On observe une expansion progressive des groupes armés dans de nouvelles zones jusque-là préservées. Je pense notamment à certaines parties du Niger qui étaient encore très sûres il y a deux ans, ou bien évidemment au Burkina Faso. Et effectivement, on constate une descente progressive vers le Bénin, vers la Côte d'Ivoire, voire le Togo.

Se déplacent-ils ou agrandissent-ils leur territoire ?

C'est une question intéressante. Ils se déplacent et ils agrandissent leur zone en même temps. Ils se déplacent parce qu'ils ont une capacité de mouvement assez forte, avec des moyens de locomotion très efficaces. Ils ont aussi une capacité à passer inaperçus. A cela s’ajoute le fait que les groupes armés recrutent très facilement. Ils savent se montrer souples, ce qui leur permet d'utiliser des frustrations existantes pour rallier à leur cause des populations qui ne sont pas forcément criminelles, terroristes ou qui n’ont pas de fortes convictions religieuses à la base.
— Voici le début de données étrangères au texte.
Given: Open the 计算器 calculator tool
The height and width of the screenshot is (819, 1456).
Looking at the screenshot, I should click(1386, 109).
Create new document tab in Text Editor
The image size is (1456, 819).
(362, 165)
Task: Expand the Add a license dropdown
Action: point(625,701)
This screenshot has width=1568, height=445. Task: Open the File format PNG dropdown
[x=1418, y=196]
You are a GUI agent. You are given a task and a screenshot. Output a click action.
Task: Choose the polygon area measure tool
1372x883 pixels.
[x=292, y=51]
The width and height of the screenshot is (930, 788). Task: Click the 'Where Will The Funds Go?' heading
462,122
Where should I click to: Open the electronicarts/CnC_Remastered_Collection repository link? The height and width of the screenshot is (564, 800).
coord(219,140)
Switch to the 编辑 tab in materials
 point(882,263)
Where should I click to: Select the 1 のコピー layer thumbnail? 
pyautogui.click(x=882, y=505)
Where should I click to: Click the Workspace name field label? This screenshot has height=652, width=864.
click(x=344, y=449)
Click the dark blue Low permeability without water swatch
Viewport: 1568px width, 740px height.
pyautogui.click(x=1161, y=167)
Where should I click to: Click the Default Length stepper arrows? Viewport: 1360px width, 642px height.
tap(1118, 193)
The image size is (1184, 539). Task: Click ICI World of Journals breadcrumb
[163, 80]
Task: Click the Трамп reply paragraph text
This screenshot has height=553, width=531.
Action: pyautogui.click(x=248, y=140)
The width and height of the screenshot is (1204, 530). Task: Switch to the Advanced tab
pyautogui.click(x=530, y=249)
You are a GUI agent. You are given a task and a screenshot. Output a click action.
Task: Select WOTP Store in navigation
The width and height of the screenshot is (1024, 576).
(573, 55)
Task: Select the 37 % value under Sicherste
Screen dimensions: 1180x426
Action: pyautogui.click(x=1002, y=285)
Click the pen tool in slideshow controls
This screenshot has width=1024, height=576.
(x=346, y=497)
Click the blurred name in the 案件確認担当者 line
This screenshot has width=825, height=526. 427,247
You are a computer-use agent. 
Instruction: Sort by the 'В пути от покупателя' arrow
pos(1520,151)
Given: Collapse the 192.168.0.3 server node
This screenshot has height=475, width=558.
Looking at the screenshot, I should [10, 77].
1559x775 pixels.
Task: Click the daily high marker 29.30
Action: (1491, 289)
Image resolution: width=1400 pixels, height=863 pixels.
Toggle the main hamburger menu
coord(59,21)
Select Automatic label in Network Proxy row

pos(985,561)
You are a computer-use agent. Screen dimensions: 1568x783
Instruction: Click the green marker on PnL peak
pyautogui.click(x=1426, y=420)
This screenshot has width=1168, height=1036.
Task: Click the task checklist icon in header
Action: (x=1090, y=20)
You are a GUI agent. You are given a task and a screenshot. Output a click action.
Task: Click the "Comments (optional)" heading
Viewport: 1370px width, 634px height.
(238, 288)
Quelle stratégie utilisent-ils pour rallier les populations ?

Ils les rassurent d'abord : C’est la première phase. Ce que j'appelle leur "opération séduction". Ils montrent aux communautés qu'ils sont capables de répondre à leurs besoins, de les entendre alors qu'elles étaient laissées à l'abandon depuis longtemps. Abandonnées par leur propre État, par leurs propres autorités, par ceux qui sont censés les protéger et qui sont absents, ou corrompus.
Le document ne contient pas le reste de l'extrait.